Where can I find real food at affordable prices?
Besides my local grocery store, these are the places I buy most of my groceries from:
Local farmers markets and farm stands
Since I live in a rural area these are numerous. I buy:
- Grass fed and pastured beef, poultry, and pork
If I could eat it, I would also get:
- Fresh bread on occasion, just because – yum!
I am lucky to have many food co-ops nearby. Honestly, they tend to be expensive but you can find good deals if you keep an eye on prices. The main reason I like food co-ops is that they support local agriculture and they often have specialty items or homeopathic remedies so I don’t always have to buy them online.
Tropical Traditions has really amazing products. If you are able to save up for a large purchase it’s well worth it. If you catch your favorite items on sale you can save quite a bit of money. I like to check out the current sales every so often and build an order around what’s on sale. If you make a purchase through one of my links and have never ordered from Tropical Traditions in the past, you will receive a FREE book on Virgin Coconut Oil (and I’ll receive a discount coupon for referring you, so thanks!)
Amazon can be a really great resource for inexpensive food. When I order groceries from Amazon I set up a subscription and then make sure I order at least five products so I can take advantage of the subscribe and save discount of 15%. I also make sure I only order things that are already a good price (i.e. I can’t find it cheaper locally). It doesn’t make sense to order something that is 15% more expensive on amazon just to get the 15% discount (the math doesn’t quite add up, but you feel me, right?). If I don’t need those products when the subscription is set to renew I either reschedule it or cancel it.
I’m really excited to share this new real food online source with you. It almost replaces all of the others as far as quality and price (though selection is still somewhat small but growing!) It’s sort of like Costco meets Whole Foods meets Amazon. For a yearly membership fee Thrive Market offers wholesale prices on natural and organic food. The great thing is that you don’t have to buy in bulk to get the wholesale prices. There’s also a 30 day free trial, so if you don’t like it, no harm done.

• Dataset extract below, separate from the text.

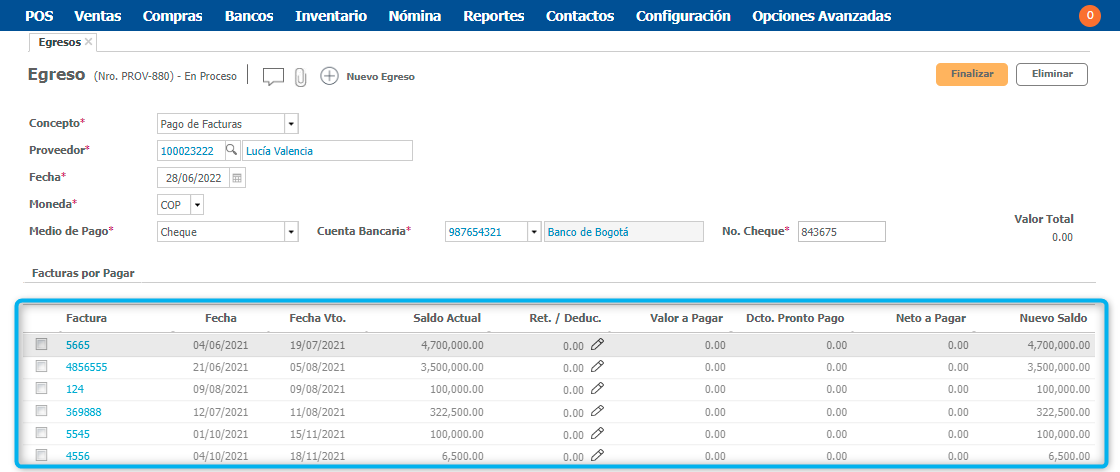This screenshot has width=1120, height=472.
Task: Click the Finalizar button
Action: pyautogui.click(x=971, y=74)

Another really cool thing about Thrive Market is that for every paid membership they give one free membership to a low income american family. So people who would otherwise not be able to can have access to healthy affordable food.
I’ve just started using them but many of the products I normally buy are cheaper at Thrive Market than anywhere else.
Vitacost is a great place to find wholesome foods as well as vitamins and supplements. They offer free shipping on orders over $49 so I will make sure I meet that minimum (of only things I was going to buy anyway). They often have BOGO sales which can be really nice too.
Another source that I haven’t used personally but hear good things about are:
Azure Standard which is available in the US to those who live south or north of Pennsylvania (yes, including Hawaii and Alaska, go figure!)
What do I buy?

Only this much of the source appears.